Ce 1er mars 2016, le Pape François accorde une audience privée à une trentaine de Français, politiciens ou membres de la société civile, dont je serai. Une demi-heure en face à face avec un des leaders les plus respectés au monde, il y a de quoi en parler dans les salons… Vanitas vanitatum. J’avoue, sans fausse humilité ni cynisme, que ce n’est pas le genre d’autopromotion mondaine qui me fait vibrer.

La chance de pouvoir converser avec François, c’est d’abord celle de rencontrer un grand spirituel, c’est-à-dire un homme qui porte une vision de l’homme et du monde. En particulier, une vision longue de l’Histoire, qui fait si souvent défaut aux « grands » que l’on rencontre, et qui donne aux propos du Pape leur profondeur et leur intensité.

La chance, c’est aussi de rencontrer celui qui représente l’unité de la plus grande et de la plus ancienne organisation du monde, l’Eglise catholique, et d’entendre ce qu’il peut nous dire ou nous demander à nous Français, de son point de vue qui est universel. En acceptant de rencontrer des personnes engagées dans la société et en particulier le courant des Poissons roses (www.poissonsroses.org), courageux mouvement de « papistes » au sein du parti socialiste, qui compose le gros de cette délégation et que j’ai accompagné comme membre de son « comité des sages », le Pape témoigne d’une curiosité pour les transformations profondes de notre société occidentale qui mérite qu’on y prête nous-mêmes attention. Ses questions seront aussi importantes que nos réponses.

Pour ce qui me concerne, n’ayant aucun engagement partisan mais disponible pour servir, autant que je le peux, ceux qui à gauche, à droite ou ailleurs s’engagent pour bâtir une société à hauteur d’homme, voici la question que j’aimerais poser au pape François, dans le cadre assez particulier de cette audience.

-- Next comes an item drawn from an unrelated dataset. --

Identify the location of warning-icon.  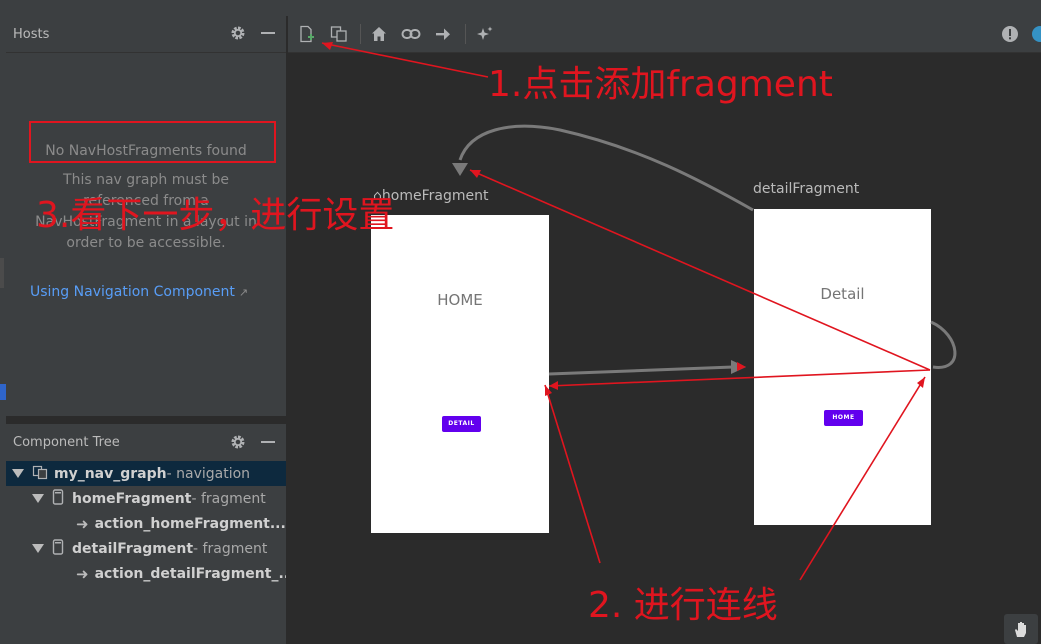
(1010, 34).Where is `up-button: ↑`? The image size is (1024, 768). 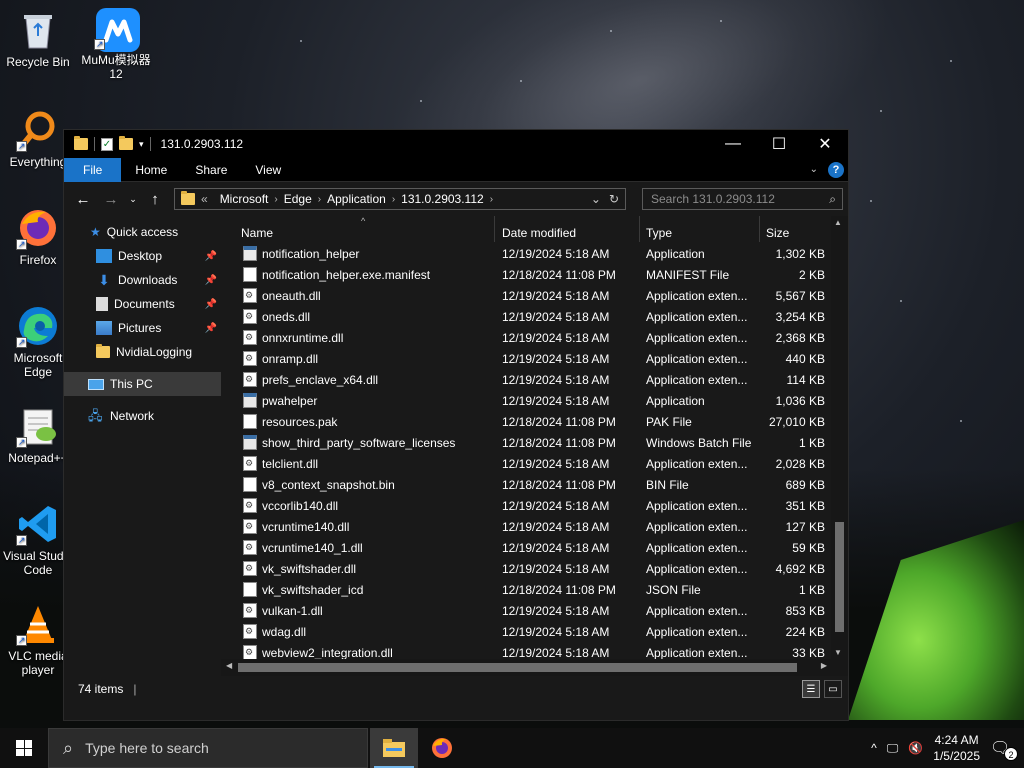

Saint Père, depuis l’encyclique Rerum Novarum, qui a défini de manière particulièrement marquante la place et les limites de l’entreprise dans la vie sociale, l’économie a beaucoup changé. En particulier, certaines entreprises sont devenues géantes, globalisées, dépassant en taille et en puissance la plupart des Etats au point de rendre illusoire leur indépendance économique. Une centaine d’entreprises contrôlent désormais 90% de la consommation des êtres humains. Ces entreprises mondiales sont des corps intermédiaires nouveaux dont les orientations sont déterminantes pour l’avenir de nos sociétés. Elles nécessitent de nouvelles régulations.  Ne serait-il pas opportun que l’Eglise catholique lance une initiative pour réfléchir collectivement sur la puissance acquise par ces entreprises et sur les moyens de gouverner leurs actions au service du bien commun ?

Il y aurait évidemment bien d’autres interrogations à lui soumettre et sur bien d’autres sujets… mais, encore une fois, dans le cadre de cette audience, celle-ci me semble importante. Parler de la société française sans tenir compte de cette nouvelle donne mondiale, c’est manquer une partie de l’essentiel. Alors que certaines entreprises sont devenues universelles (c’est le sens du terme « globalisé ») et qu’elles constituent de nouvelles « puissances et dominations » qui peuvent compter sur une accumulation gigantesque de ressources techniques et financières, il me semble politiquement précieux d’entendre le point de vue de long terme du représentant de l’Eglise universelle (c’est le sens du terme « catholique »), lui qui ne peut compter que sur la foi de ses fidèles.